Which kv store can provide best random read performance? It need to reduce disk access to only 1 time per query and all of the data index will be stored in memory.
Redis is fast but it's too expensive to store 1 TB data in memory.
LevelDB reads disk several times per query.
The closest one I found is fatcache but it's not persistent. It's an SSD-backed memcached.
Any suggestions?

RocksDB might be the choice for you, which is optimized for fast storage like memory and flash-disk, and its highly customizable. If your application is read-only after initial bulk-load, then you can config RocksDB to compact everything in one single big file. In that way, reads are guaranteed to have at most single I/O. However, if your application handles both reads and writes, then in order to have at most one I/O per read, you will need to sacrifice the write performance as you need to config rocksdb to compact very often, and that hurts write performance.
Tuning guide for RocksDB can also be found here.

You may want to try RocksDB, it's a facebook library which optimized for SSD storage. You can also try Ardb, it's a redis protocol compatible NoSQL DB build on RockDB/LevelDB/LMDB.

Have you looked at aerospike ? I haven't use it, but they claim to have good performances on SSD.

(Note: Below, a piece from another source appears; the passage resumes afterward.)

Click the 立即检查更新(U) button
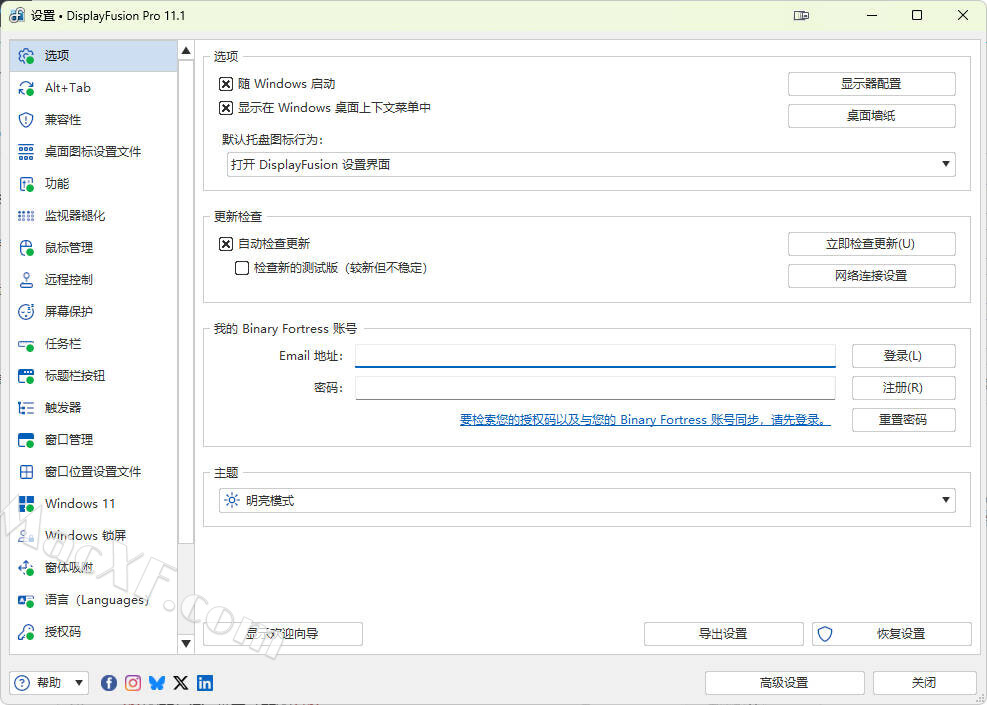This screenshot has width=987, height=705. point(871,244)
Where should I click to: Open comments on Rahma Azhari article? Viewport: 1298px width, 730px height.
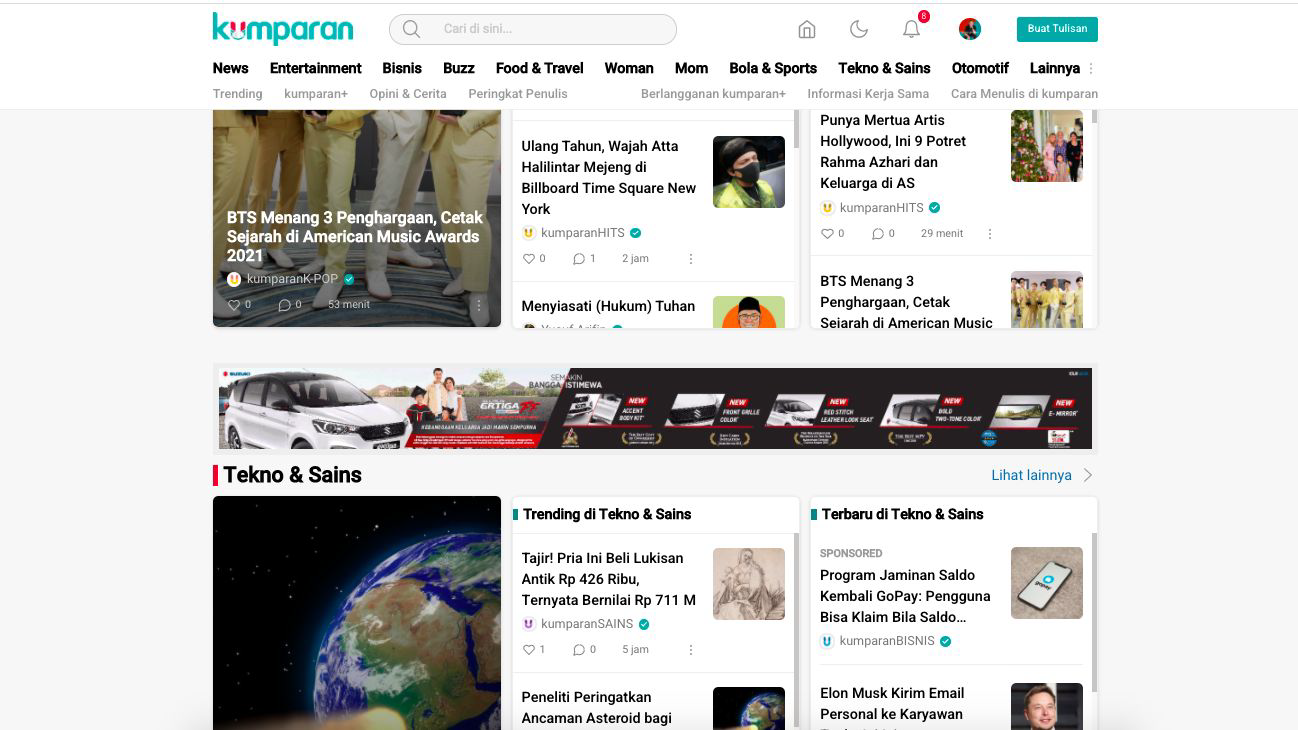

LMDB is faster than RocksDB and uses 1/3rd as much memory. Also LMDb requires no tuning; RocksDB requires careful tuning of over 40 parameters to get performance that approaches LMDB's.
Also LMDB is fully transactional and 100% crash-proof, RocksDB is neither.


When should you use RocksDB or LevelDB

In the scenario where you've stored ~1TB of key/value, and need to provide a production API to 1000s of users.
Further, the store will only be used for read operations only (after 1-time initial write)
You should use rocksdb and also hold the data in your ram, as much as possible, and serve responses from there (the more the better)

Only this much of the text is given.